• [EXERCISE GOAL] If a line in the listing below has the string "screenshot", copy it out.

• [GIVEN INFORMATION]
^^^^
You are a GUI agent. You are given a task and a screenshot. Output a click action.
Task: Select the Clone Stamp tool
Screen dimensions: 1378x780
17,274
^^^^
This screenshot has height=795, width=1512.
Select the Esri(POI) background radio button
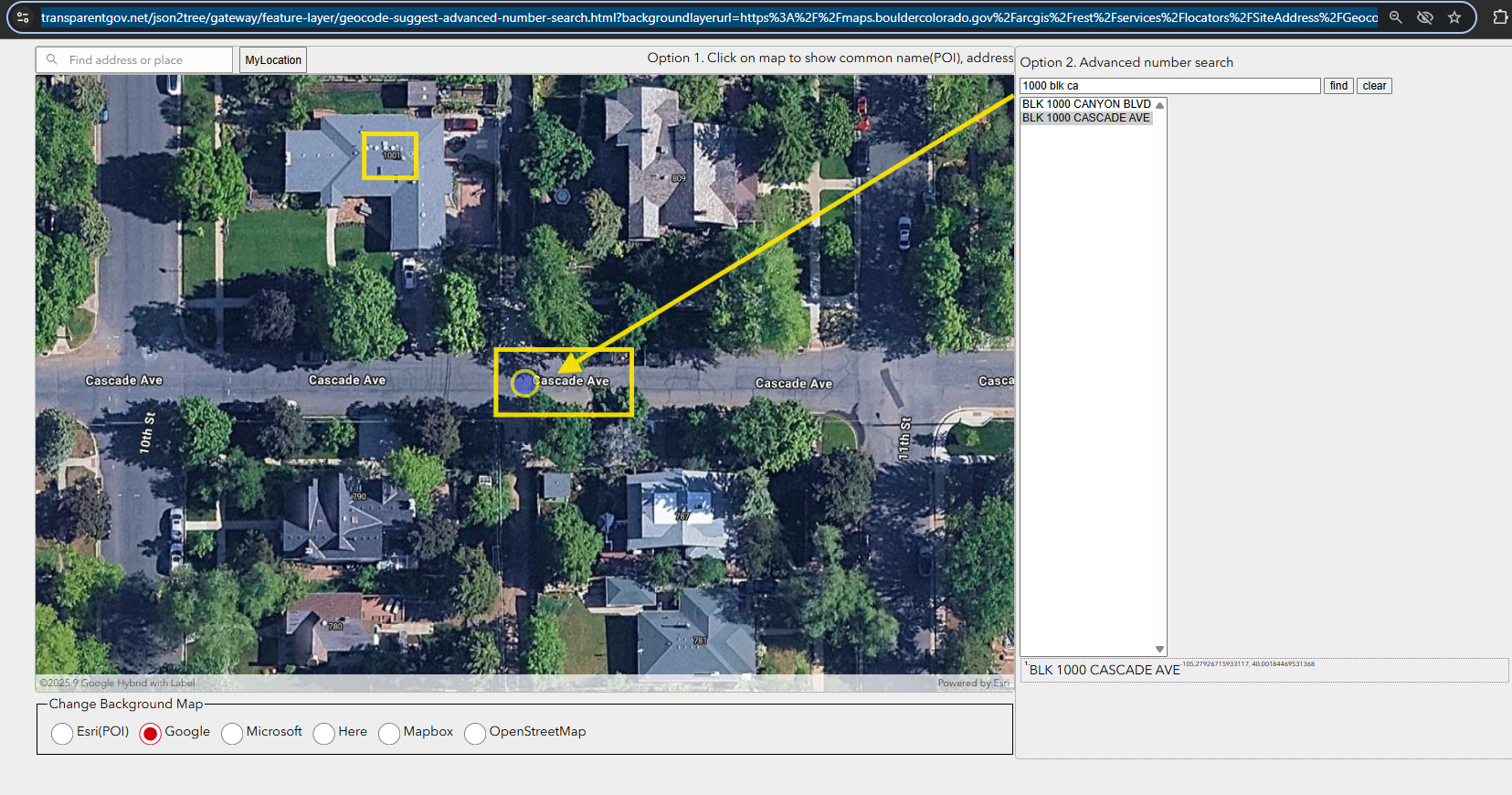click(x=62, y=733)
^^^^
• [WRITTEN RESPONSE]
You are a GUI agent. You are given a task and a screenshot. Output a click action.
This screenshot has height=795, width=1512.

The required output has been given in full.